— DATA UNDER STUDY —

- - -

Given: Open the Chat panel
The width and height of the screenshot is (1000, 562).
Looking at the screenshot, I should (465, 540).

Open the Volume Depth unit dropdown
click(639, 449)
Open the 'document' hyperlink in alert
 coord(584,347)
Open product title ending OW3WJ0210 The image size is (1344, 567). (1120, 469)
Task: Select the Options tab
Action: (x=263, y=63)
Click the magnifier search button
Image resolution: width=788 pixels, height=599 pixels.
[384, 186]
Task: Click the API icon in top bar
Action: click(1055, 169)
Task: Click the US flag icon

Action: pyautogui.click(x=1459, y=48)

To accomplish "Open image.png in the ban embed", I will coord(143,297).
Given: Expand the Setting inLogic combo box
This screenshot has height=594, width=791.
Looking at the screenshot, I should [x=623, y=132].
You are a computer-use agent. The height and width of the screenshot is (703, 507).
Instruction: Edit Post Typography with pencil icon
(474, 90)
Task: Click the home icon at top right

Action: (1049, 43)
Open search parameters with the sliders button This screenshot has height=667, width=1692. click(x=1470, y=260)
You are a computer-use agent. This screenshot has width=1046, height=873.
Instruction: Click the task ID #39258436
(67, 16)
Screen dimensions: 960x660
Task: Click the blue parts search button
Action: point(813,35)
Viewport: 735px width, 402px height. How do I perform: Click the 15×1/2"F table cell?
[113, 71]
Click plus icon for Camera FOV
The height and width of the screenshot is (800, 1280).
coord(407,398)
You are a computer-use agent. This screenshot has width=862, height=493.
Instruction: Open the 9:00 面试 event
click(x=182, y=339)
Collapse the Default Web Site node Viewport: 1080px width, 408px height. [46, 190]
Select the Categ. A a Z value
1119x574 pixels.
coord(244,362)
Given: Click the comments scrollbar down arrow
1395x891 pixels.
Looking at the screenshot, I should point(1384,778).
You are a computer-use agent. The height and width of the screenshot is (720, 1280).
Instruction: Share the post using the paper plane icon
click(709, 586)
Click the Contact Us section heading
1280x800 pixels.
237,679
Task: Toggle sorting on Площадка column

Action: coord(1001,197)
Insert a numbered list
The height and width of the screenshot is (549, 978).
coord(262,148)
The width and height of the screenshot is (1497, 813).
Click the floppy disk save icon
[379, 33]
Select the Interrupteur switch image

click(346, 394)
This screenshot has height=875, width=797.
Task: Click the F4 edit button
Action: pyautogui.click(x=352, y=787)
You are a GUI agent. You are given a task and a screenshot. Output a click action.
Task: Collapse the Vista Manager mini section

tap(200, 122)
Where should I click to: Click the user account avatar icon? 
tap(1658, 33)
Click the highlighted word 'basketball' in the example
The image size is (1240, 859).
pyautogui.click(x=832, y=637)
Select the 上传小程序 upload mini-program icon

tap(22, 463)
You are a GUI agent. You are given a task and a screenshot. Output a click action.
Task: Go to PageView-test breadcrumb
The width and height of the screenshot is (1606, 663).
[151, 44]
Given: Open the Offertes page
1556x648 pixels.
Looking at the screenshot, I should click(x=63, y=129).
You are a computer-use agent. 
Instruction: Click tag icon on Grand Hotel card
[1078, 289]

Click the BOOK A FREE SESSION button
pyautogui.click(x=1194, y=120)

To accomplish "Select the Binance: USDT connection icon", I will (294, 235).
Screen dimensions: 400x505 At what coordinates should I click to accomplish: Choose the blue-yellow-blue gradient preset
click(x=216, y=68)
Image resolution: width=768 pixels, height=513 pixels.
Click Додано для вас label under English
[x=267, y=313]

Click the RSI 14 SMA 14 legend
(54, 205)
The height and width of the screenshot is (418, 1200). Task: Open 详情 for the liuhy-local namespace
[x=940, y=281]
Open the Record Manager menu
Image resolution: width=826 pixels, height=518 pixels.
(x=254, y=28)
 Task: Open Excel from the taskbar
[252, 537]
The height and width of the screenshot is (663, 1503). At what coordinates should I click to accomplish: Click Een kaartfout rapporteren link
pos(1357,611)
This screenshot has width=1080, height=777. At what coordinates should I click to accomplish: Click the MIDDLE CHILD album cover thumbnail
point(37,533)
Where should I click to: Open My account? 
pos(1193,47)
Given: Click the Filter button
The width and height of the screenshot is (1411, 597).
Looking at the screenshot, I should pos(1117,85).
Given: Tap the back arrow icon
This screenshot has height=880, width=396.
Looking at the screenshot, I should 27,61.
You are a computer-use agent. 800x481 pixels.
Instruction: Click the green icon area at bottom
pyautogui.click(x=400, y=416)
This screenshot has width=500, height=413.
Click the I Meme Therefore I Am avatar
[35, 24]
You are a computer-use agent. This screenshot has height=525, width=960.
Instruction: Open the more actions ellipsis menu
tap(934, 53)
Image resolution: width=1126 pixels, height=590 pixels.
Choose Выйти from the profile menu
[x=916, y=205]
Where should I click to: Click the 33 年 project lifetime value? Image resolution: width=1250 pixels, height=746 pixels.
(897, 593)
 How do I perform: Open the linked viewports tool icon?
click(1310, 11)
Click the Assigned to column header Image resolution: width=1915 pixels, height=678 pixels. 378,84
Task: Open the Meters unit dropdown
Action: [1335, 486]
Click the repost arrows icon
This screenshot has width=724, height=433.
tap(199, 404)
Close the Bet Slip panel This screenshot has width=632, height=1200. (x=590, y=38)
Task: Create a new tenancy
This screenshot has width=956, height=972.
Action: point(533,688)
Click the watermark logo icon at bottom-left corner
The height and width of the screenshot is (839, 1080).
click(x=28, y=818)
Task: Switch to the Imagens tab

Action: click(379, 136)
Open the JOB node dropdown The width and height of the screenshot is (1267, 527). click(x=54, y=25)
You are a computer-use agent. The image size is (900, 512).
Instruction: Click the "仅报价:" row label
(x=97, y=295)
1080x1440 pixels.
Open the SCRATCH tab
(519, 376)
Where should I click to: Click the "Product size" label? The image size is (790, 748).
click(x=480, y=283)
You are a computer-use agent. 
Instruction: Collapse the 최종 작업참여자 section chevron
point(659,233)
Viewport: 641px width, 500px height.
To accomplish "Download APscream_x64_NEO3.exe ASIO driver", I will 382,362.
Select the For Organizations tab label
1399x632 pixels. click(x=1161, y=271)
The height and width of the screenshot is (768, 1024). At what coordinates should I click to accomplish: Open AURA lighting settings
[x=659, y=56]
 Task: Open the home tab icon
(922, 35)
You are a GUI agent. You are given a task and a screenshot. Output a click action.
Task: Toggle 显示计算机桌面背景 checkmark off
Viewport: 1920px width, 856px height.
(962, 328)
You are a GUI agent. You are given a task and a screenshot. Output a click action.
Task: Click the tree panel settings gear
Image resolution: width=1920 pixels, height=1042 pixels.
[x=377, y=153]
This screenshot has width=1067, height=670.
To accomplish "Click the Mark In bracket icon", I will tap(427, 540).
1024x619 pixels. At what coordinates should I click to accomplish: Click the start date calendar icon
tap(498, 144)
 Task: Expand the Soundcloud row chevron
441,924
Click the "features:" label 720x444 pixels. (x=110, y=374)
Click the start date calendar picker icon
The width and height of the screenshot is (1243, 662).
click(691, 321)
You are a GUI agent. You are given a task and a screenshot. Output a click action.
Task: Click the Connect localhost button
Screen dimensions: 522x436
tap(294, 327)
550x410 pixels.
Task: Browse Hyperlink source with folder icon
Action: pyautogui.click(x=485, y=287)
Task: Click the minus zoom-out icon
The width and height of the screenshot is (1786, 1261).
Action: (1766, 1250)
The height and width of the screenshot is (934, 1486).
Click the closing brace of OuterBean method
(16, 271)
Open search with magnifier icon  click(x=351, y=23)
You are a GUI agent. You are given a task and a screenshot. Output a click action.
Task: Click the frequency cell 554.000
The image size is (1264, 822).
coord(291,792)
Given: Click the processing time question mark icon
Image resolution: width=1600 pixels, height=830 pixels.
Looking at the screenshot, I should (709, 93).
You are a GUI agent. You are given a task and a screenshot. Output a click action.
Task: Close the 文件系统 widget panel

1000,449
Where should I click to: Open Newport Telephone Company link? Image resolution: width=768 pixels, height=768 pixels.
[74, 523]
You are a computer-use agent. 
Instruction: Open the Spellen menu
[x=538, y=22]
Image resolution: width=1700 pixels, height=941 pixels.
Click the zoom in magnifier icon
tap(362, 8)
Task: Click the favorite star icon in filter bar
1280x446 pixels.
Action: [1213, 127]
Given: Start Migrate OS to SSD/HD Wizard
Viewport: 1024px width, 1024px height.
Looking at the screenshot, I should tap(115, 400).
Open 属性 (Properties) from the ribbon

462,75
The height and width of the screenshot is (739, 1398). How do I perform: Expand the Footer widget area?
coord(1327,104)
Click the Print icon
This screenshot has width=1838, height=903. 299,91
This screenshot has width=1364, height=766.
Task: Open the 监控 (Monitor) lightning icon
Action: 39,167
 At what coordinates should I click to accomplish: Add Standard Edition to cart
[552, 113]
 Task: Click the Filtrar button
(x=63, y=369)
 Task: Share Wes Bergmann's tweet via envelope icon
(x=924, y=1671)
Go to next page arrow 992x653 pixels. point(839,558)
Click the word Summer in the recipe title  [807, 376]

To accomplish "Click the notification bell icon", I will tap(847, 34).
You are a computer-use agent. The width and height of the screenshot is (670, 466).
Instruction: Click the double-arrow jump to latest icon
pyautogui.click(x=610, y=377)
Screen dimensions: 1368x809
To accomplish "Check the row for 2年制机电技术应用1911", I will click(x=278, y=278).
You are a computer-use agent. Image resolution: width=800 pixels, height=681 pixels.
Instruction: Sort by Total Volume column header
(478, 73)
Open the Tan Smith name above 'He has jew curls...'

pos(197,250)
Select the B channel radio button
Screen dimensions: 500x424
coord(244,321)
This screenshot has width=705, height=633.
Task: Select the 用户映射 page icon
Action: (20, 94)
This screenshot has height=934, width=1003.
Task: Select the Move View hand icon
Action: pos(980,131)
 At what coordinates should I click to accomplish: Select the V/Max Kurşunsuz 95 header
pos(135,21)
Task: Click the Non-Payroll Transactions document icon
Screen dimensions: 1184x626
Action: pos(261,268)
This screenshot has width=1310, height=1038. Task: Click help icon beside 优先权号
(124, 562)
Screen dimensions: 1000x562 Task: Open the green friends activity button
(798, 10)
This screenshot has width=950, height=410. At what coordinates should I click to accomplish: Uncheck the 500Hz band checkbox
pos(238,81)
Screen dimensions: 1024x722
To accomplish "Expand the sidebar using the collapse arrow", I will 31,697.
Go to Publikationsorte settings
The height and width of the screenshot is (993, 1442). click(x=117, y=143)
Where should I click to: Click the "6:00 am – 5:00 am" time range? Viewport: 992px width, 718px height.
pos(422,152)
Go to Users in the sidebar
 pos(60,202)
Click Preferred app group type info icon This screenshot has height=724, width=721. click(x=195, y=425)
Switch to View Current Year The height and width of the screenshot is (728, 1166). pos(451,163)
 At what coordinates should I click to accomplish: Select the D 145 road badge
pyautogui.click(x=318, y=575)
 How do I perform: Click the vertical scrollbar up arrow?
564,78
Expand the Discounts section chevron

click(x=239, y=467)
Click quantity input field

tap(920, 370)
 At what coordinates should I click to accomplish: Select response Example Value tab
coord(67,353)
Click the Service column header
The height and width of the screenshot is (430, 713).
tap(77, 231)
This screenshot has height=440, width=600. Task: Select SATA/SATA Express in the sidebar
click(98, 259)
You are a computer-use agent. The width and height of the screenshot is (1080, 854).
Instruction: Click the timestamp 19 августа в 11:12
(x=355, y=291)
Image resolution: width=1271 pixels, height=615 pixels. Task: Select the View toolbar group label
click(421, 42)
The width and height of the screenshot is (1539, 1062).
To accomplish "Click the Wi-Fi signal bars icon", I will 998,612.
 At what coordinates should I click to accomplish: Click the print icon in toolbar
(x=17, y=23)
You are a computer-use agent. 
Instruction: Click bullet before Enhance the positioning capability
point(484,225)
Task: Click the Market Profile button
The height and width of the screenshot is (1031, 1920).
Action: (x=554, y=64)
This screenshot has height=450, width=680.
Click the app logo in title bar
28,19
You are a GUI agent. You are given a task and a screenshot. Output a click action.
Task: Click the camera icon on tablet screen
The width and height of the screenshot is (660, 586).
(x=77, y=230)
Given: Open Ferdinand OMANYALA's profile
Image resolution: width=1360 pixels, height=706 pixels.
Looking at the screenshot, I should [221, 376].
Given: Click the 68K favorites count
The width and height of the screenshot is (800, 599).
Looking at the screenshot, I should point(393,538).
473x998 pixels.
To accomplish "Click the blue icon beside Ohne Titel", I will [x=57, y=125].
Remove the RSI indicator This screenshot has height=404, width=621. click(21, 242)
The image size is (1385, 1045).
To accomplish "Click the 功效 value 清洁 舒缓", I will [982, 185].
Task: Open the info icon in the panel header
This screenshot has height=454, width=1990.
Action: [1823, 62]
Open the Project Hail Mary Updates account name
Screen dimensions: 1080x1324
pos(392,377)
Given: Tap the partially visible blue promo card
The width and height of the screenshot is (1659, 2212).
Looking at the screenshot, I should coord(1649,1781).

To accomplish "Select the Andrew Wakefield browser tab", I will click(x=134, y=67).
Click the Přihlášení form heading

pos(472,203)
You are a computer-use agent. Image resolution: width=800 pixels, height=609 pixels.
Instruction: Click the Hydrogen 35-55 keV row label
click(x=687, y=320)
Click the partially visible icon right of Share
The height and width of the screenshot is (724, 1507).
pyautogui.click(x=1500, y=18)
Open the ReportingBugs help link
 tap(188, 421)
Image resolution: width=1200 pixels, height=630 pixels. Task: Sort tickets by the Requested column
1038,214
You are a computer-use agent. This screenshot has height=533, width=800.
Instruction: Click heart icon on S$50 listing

- - -

— WHAT THE TASK REQUIRES —
Search the material above for the string "visible". Show every line that holds it.

— COMPLETED EXERCISE —
Given: Tap the partially visible blue promo card
Click the partially visible icon right of Share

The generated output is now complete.